Eliana M Lacerda, Kathleen Mudie, Caroline C Kingdon, Jack D Butterworth, Shennae O’Boyle and Luis Nacul
Department of Clinical Research, Faculty of Infectious and Tropical Diseases, London School of Hygiene and Tropical Medicine, London, UK
Myalgic encephalomyelitis/chronic fatigue syndrome (ME/CFS) is a disabling disease characterized by unexplained incapacitating fatigue, accompanied by variable multi-systemic symptoms. ME/CFS causes a significant personal and public health burden, and urgently requires the coordination of research efforts to investigate its etiology and pathophysiology and to develop and validate sensitive and specific biomarkers to confirm diagnosis. This narrative paper describes how people with ME/CFS, together with a multidisciplinary team of researchers, have established the UK ME/CFS Biobank (UKMEB), a unique research infrastructure specifically designed to expedite biomedical research into ME/CFS. We describe the journey that led to its conceptualization and operation, and how the resource has served as a model disease-specific biobank, aggregating human biospecimens alongside comprehensive health information on participants.
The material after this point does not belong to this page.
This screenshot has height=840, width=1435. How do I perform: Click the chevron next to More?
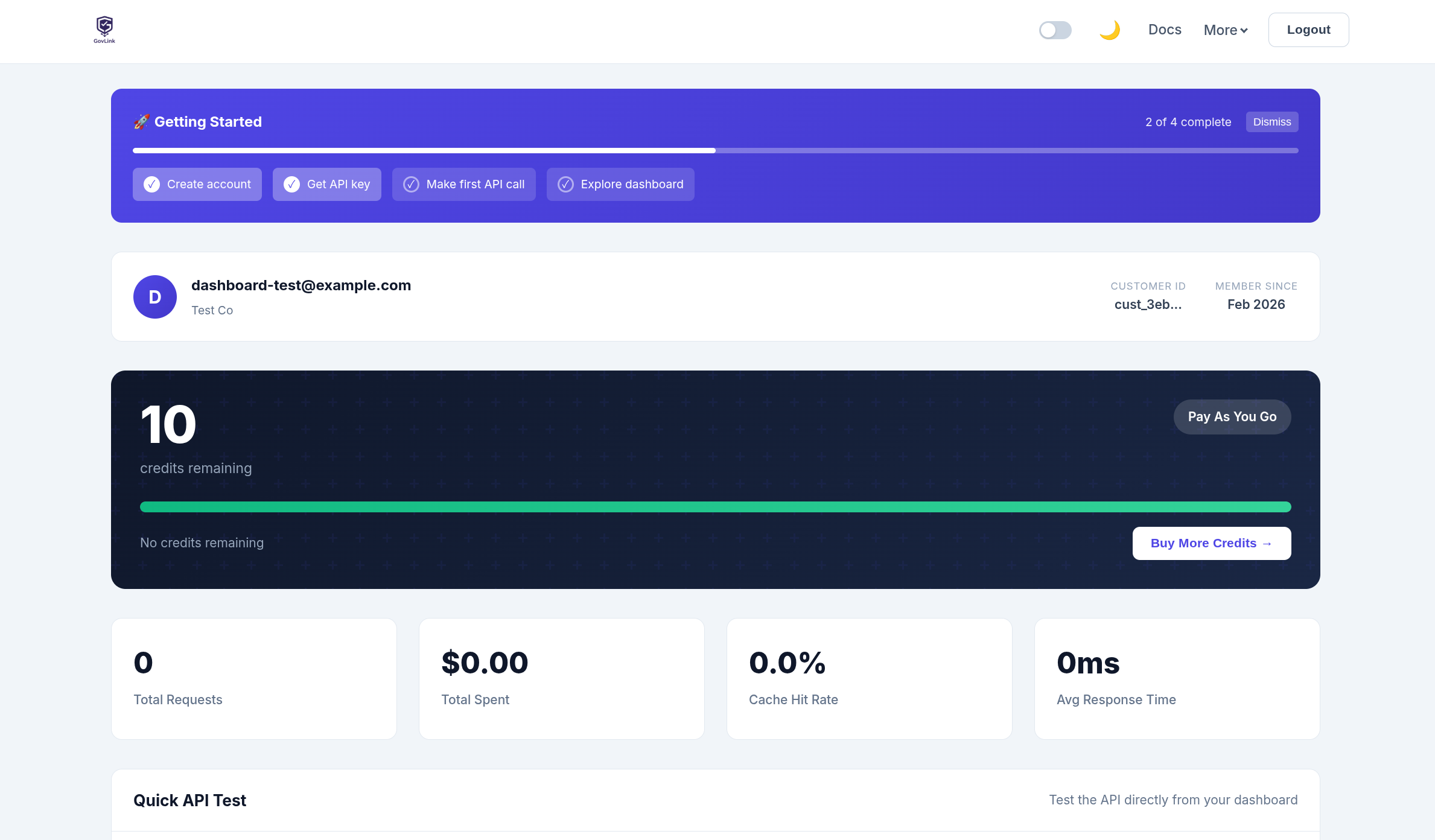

The UKMEB currently has data and samples from 600 donors including people with ME/CFS and a comparison group with multiple sclerosis and healthy controls. A longitudinal sub-cohort has been established of participants having follow-up assessments at multiple time-points. As an open resource for quality and ethical research into ME/CFS, biological samples and data have not only been analyzed within our research team but have also been shared with researchers across Europe, America and the Middle East. We continue to encourage researchers from academic and commercial sectors to access the UKMEB. Major steps have been taken and challenges remain; these include sustainability and expansion, and harmonization of processes to facilitate integration with other bioresources and databanks internationally.
The UK ME/CFS Biobank was established with a joint grant from the charities ME Association (including continuing support), ME Research UK and Action for ME, and private donors.